— À FAIRE —
- a) Résumez l'extrait en deux phrases.
- b) Recopiez le passage de l'extrait situé entre « La ville, et » et « (adhésivage, par exemple). », bornes incluses.

— EXTRAIT —
'''

La ville, et dans la ville, le métro, nous font errer dans une forêt de signes, des réseaux de symboles et de textes. Sans eux nous serions perdus, et souvent nous le sommes, malgré eux ou à cause d'eux. Ce livre est issu d'une étude systématique des signes du métro parisien, des "coulisses" de sa signlétique. Le point de départ en est une enquête ethnographique (entretiens avec des agents, photos, "voyageurs mystères", etc.). Particulièrement intéressant, le conflit entre publicité et signalétique, bataille pour l'attention des usagers : ce conflit qui s'estompera si la publicité est restreinte aux écrans ; la confusion est notamment sur-déterminée par les opérations publicitaires mises en oeuvre hors du cadre traditionnel des panneaux (adhésivage, par exemple).
La sémiologie du métro, sa charte graphique et sa compréhension opérationnelle par les usagers, est invisible aux habitués, mais indispensable pour les autres (usagers irréguliers, égarés, touristes, etc.). Les auteurs étudient la géosémiotique qui fait intervenir l'emplacement de la signalétique son environnement dans sa lecture et qui complique la mise en place des automatismes perceptifs chez les usagers.
Travail minutieux, attentif aux détails et à la globalité du champ de communication que constitue le métro. Ce qui a été réalisé pourrait sans doute être appliqué à la circulation dans un site Web, à la recherche d'une émission dans un guide de programmes TV, à la recherche d'un produit dans un hypermarché ou d'un service dans un centre commercial, dans un aéroport. On ne peut se départir, en lisant ce travail, de l'idée que les usagers s'ils étaient adéquatement mobilisés contribueraient à la gestion de cette signalétique : pour relever des anomalies, la RATP pourrait faire appel à ses usagers qui reporteraient leurs observations par photographies, crowdsourcing qui compléterait et enrichirait les observations des enquêtes de tous ordres. Seuls ceux qui se perdent savent où ils sont et ce qui leur aura manqué pour se trouver là où ils voulaient être. Traiter le métro comme un chapitre du grand livre du monde est une bonne idée, surtout si l'on se souvient que le corps est géomètre.

'''

— DONNÉES FOURNIES —
'''

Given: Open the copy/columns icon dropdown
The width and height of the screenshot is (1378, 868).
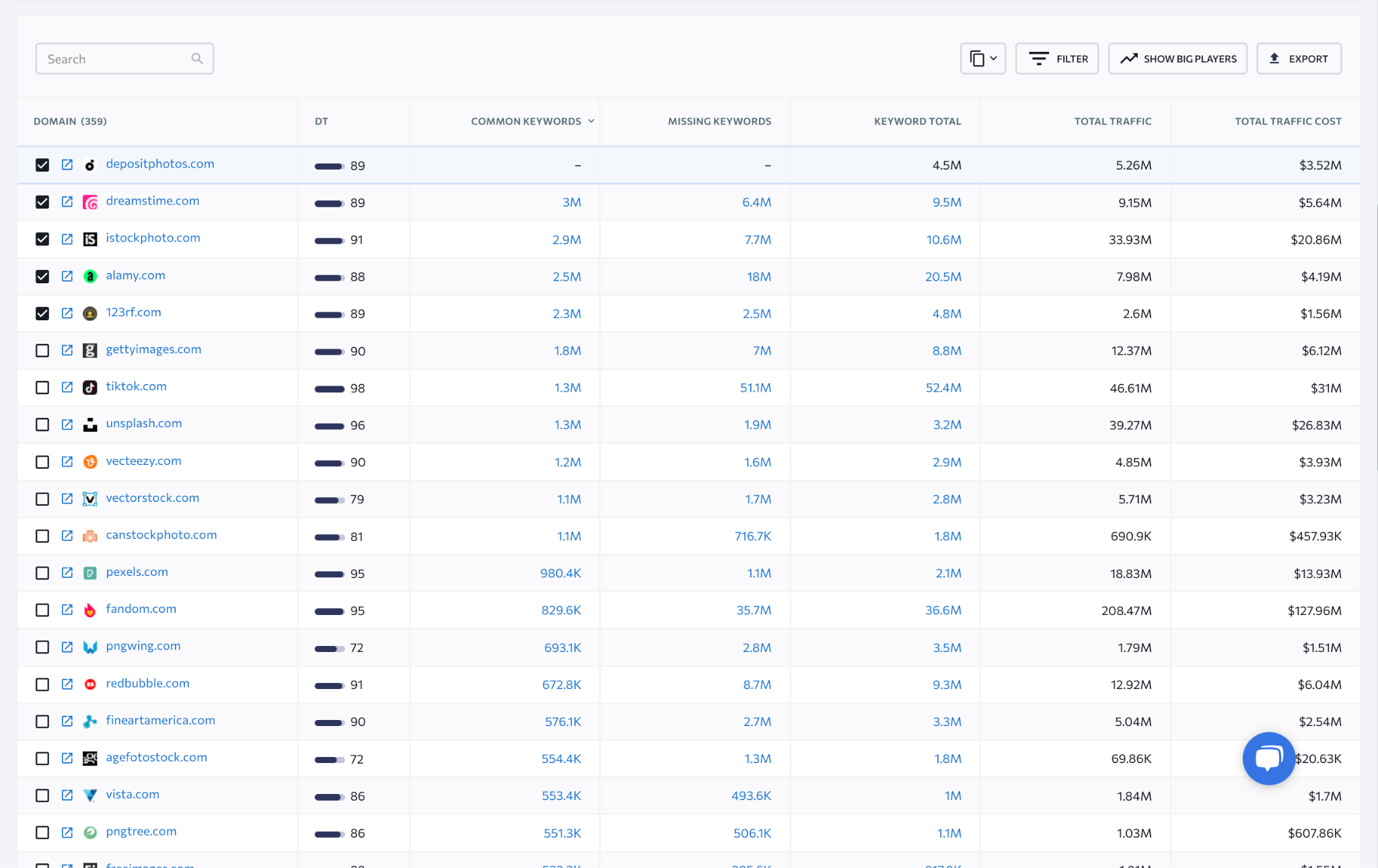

'''

— RÉSULTATS —
- a) L'extrait présente un livre issu d'une étude systématique des signes du métro parisien, fondée sur une enquête ethnographique, qui examine notamment le conflit entre publicité et signalétique ainsi que la géosémiotique liée à l'emplacement des panneaux. Ce travail y est jugé minutieux et transposable à d'autres lieux comme les sites Web, les hypermarchés ou les aéroports, et l'extrait suggère que la RATP pourrait faire appel à ses usagers pour relever les anomalies par photographies.

- b)
La ville, et dans la ville, le métro, nous font errer dans une forêt de signes, des réseaux de symboles et de textes. Sans eux nous serions perdus, et souvent nous le sommes, malgré eux ou à cause d'eux. Ce livre est issu d'une étude systématique des signes du métro parisien, des "coulisses" de sa signlétique. Le point de départ en est une enquête ethnographique (entretiens avec des agents, photos, "voyageurs mystères", etc.). Particulièrement intéressant, le conflit entre publicité et signalétique, bataille pour l'attention des usagers : ce conflit qui s'estompera si la publicité est restreinte aux écrans ; la confusion est notamment sur-déterminée par les opérations publicitaires mises en oeuvre hors du cadre traditionnel des panneaux (adhésivage, par exemple).